■ PAGE EXTRACT ■
☆ ☆ ☆
Avid chilli growing fans may have read about the Wahaca head office chilli growing competition that we launched last week. Well gang, there’s news, we’ve got ourselves some progress. Look at this little blighter:

Ok, it's not massive but it's a start...

This tiny shoot is just the beginning of our horticultural journey and as one adventure begins, so another ends. Much like a great circle of life. Some people have recently enquired whatever happened to last Summer’s My Destination chilli off. It was so hyped, it even had its own twitter hashtag, but unfortunately hashtags and twitter followers count for very little when it comes to the nitty gritty of keeping a chilli plant alive. Team captain Alex “Plimiento” Plim explains what went wrong (Please be warned, this post contains images and descriptions of mistreated chilli plants):

“The chilli war is very much alive, and Team Inferno is the team to beat…” These were the final words of the last My Destination blog post, which was published almost exactly eight months ago. Since then, there has been not a hint of an echo of a murmur of a whisper from the offices of My Destination; the chilli war that was very much alive very much died. So what happened? How did the competition end? Did Team Inferno blaze to victory, or were their dreams extinguished by the Vindaloo Vixens?

“We were riding a heat wave of success after our first chilli appeared”, Captain Plimento recalls, “it started with one and then came another, and before we knew it, Hector and The Don were rife with fruit, like little green dreadlocks weighing against their limbs.” And how big was that first chilli? “Oh, it was big alright, but I didn’t get chance to measure it. Team member Will plucked it from The Don’s grasp and gobbled it when I wasn’t looking.”
☆ ☆ ☆
[Pointing records for text and elements]
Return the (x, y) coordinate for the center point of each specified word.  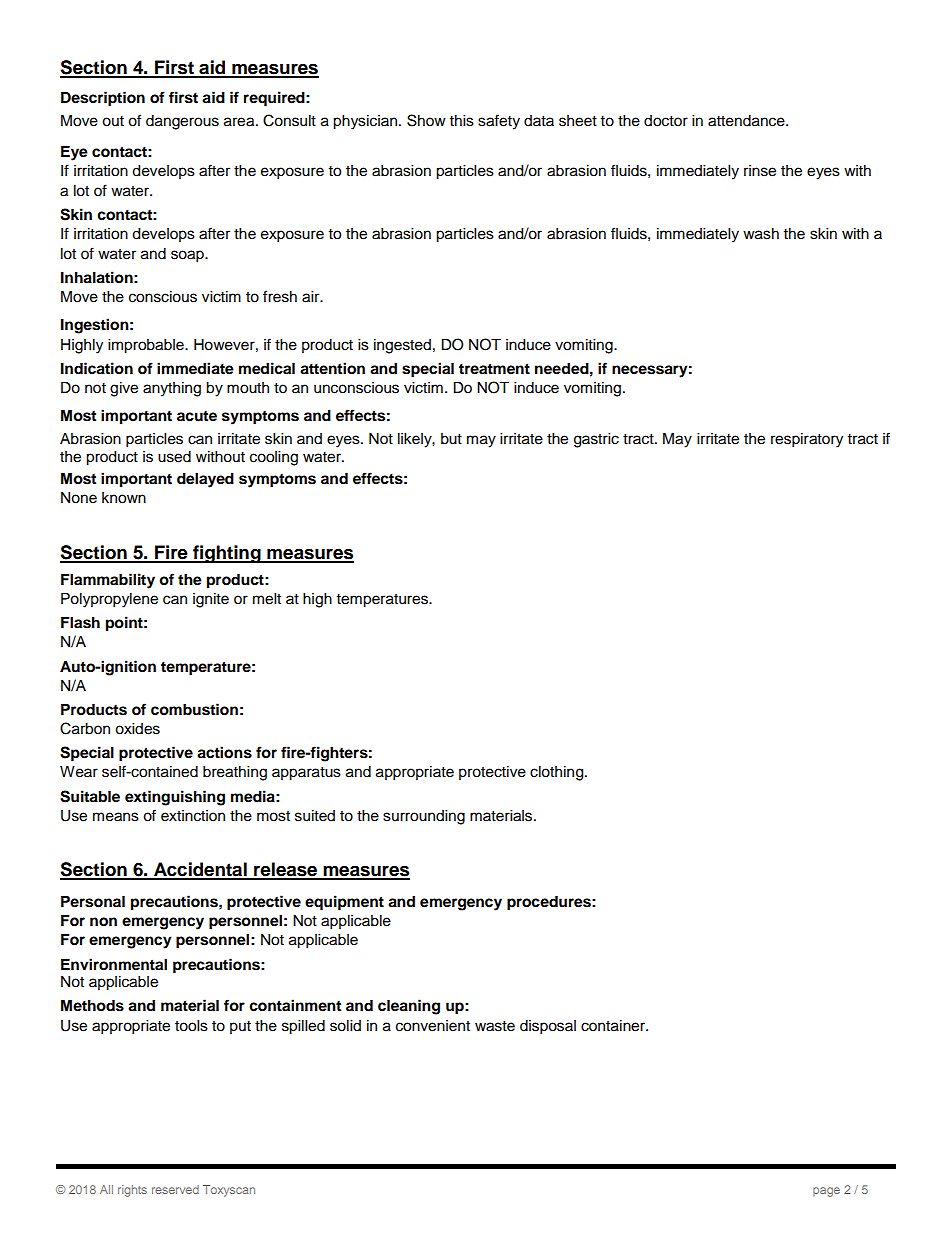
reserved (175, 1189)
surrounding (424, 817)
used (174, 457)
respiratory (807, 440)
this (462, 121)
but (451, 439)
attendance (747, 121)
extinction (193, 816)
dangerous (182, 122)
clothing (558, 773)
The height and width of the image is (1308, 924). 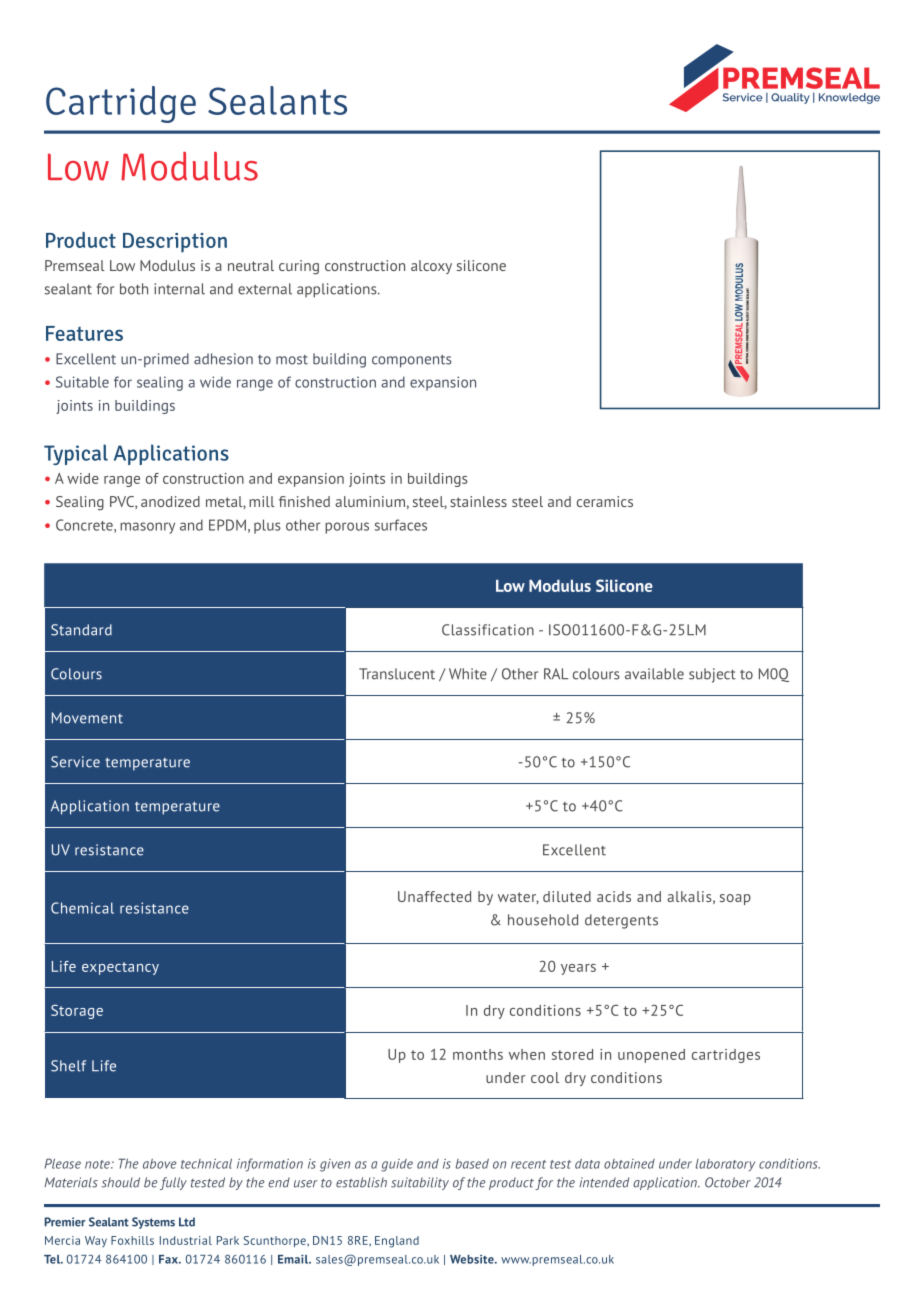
☆ ☆ ☆
■ PARTS OF THE EXERCISE ■
**a.** From the chilli-growing post, extract the stretch from "Avid chilli growing" through "it's a start...".
**b.** Answer these questions using the chilli-growing post.
(i) What did the Wahaca head office launch last week?
(ii) How long before the post was the last My Destination blog post published?
(iii) Who ate the first chilli?

■ SOLUTION SET ■
**a.**
Avid chilli growing fans may have read about the Wahaca head office chilli growing competition that we launched last week. Well gang, there’s news, we’ve got ourselves some progress. Look at this little blighter:

Ok, it's not massive but it's a start...

**b.**
(i) A chilli growing competition.
(ii) Almost exactly eight months earlier.
(iii) Team member Will.